A deficiency occurred when a resident with a history of bipolar disorder, depression, anxiety disorder, and memory impairments eloped from the facility. The resident, who was assessed as requiring supervision when walking and had impaired decision-making, was last seen by staff near the entrance. The facility's policy required staff to monitor residents at risk for elopement and to initiate a missing resident action plan if a resident could not be located. On the day of the incident, the resident was able to leave the facility, likely through the front door when it was opened for visitors. The receptionist, responsible for monitoring the entrance, did not observe the resident leaving. Subsequently, both a nurse and an aide noticed the resident was missing from the unit but did not initiate the missing resident action plan as required by facility policy. The facility did not become aware of the resident's absence until approximately 90 minutes later, when local police contacted them after finding the resident about two miles away. The resident was taken to the hospital for evaluation and was found to have no injuries related to the elopement. The failure to provide adequate supervision and to follow established procedures for monitoring and responding to a missing resident resulted in a deficiency and an Immediate Jeopardy situation.

Removal Plan

  • The facility conducted a count of all residents to ensure all were accounted for.

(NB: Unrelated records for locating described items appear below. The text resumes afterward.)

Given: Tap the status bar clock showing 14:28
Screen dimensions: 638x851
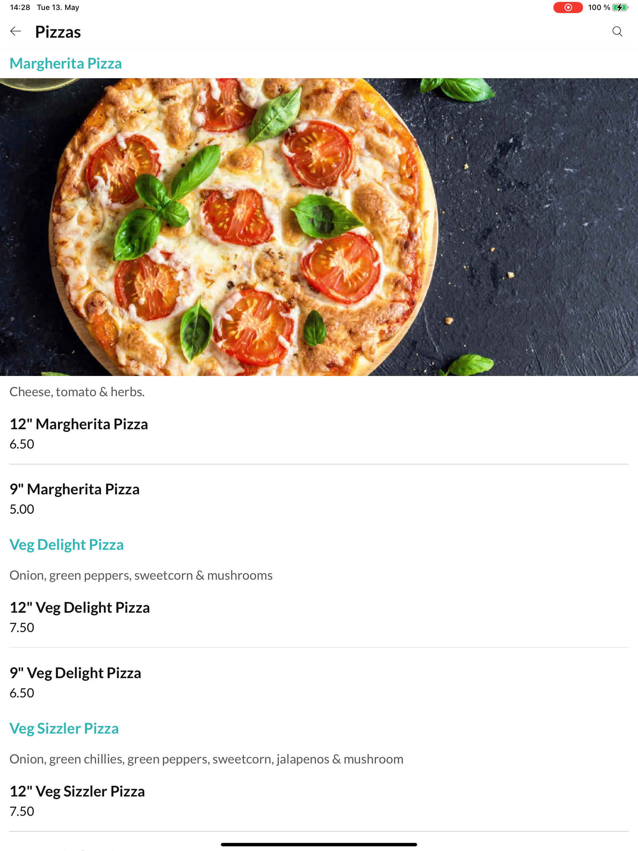Looking at the screenshot, I should 20,7.
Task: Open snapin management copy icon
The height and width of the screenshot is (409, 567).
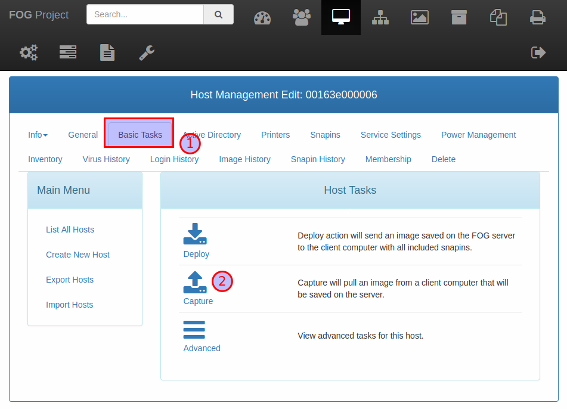Action: [498, 17]
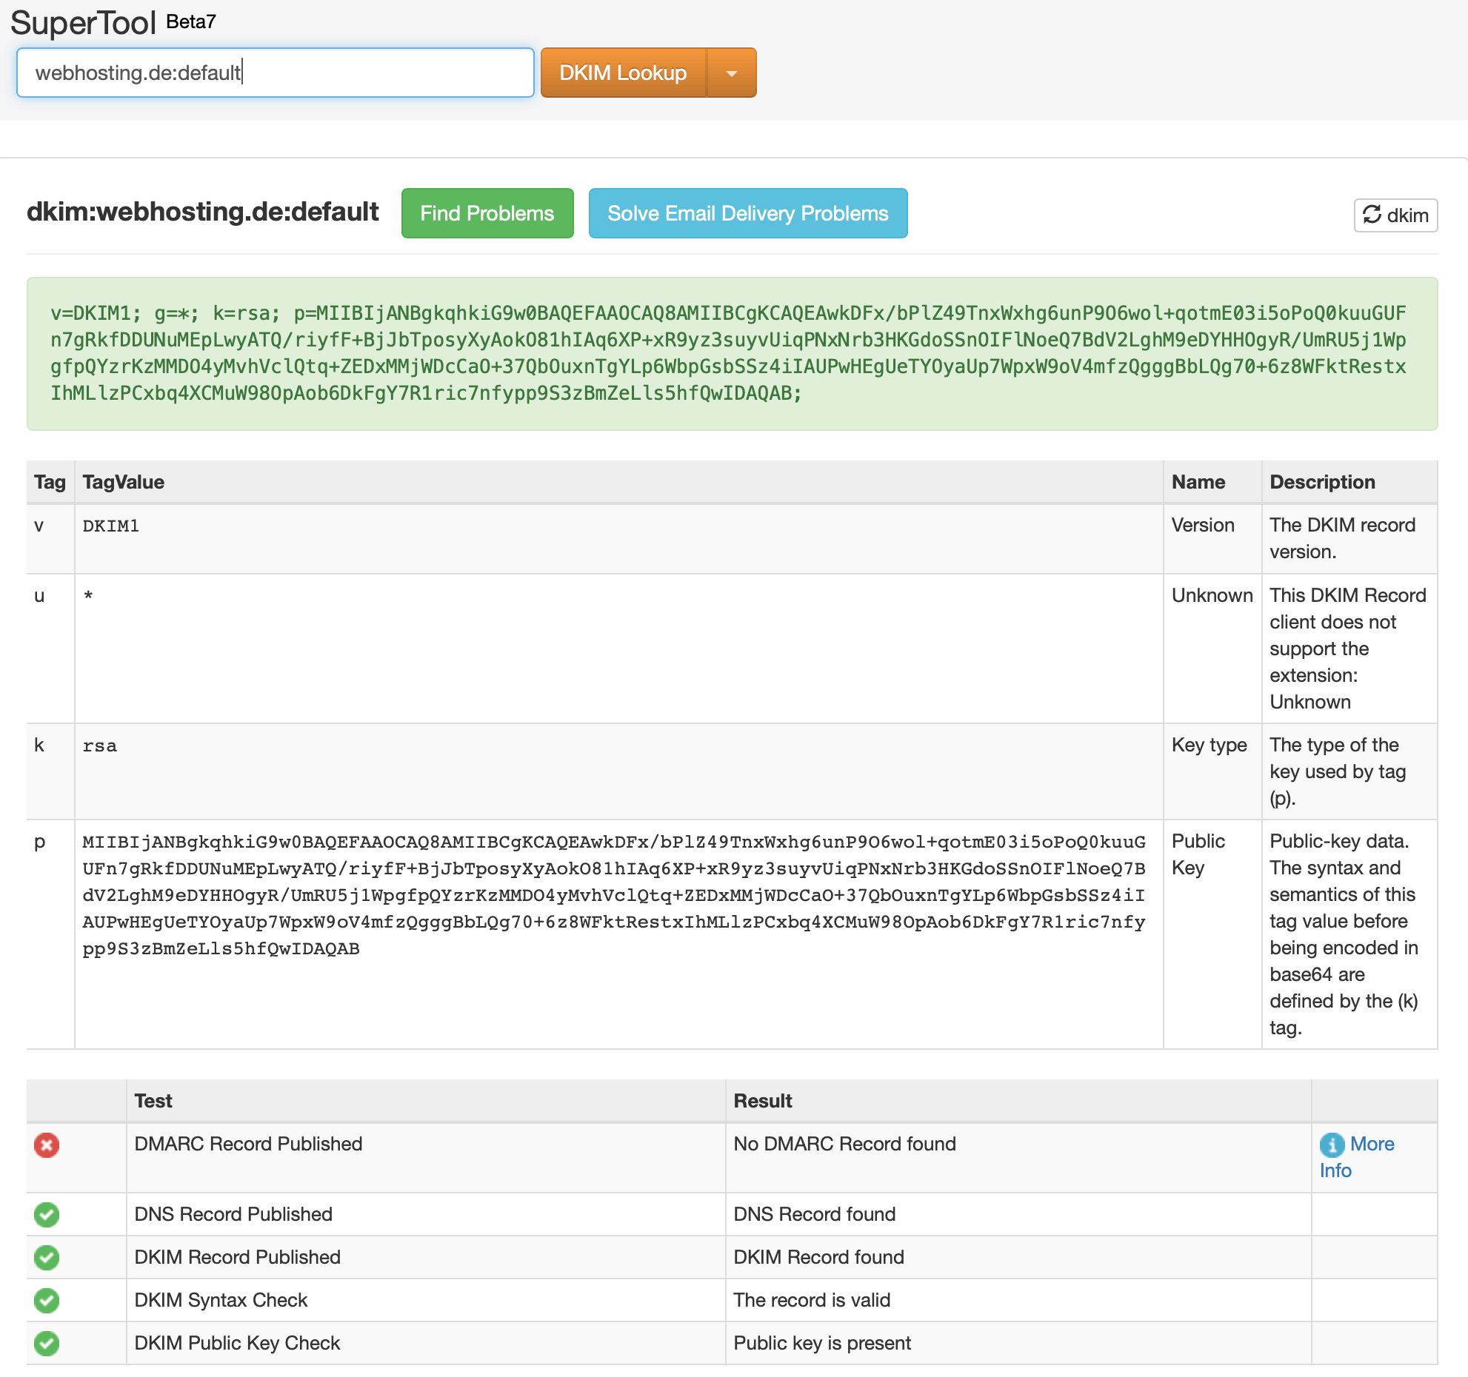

  • All doors were checked by maintenance and were found to be in good working order.
  • All safety devices were checked to ensure they were in place, including electronic devices applied to residents to prevent doors from opening (Wanderguard).
  • Resident 1's room was changed from the first floor to the third, and a Wanderguard was placed on the resident. The resident's care plan was updated to include risk for elopement.
  • Elopement drills were conducted to ensure that all staff are proficient in the facility's procedure if a resident was missing. Additional future drills were scheduled.
  • All residents were audited to ensure they were assessed for risk of elopement, and that care plans were in place for those at risk.
  • The facility educated all staff in the facility on the facility's procedure for finding a missing resident. Receptionist staff were educated on their responsibilities to ensure only authorized people leave the building.
  • The Director of Nursing or designee was to initiate audits and report results to the QAPI (Quality assurance, performance improvement) committee.
  • All staff members were required to be trained on this plan before being permitted back to work.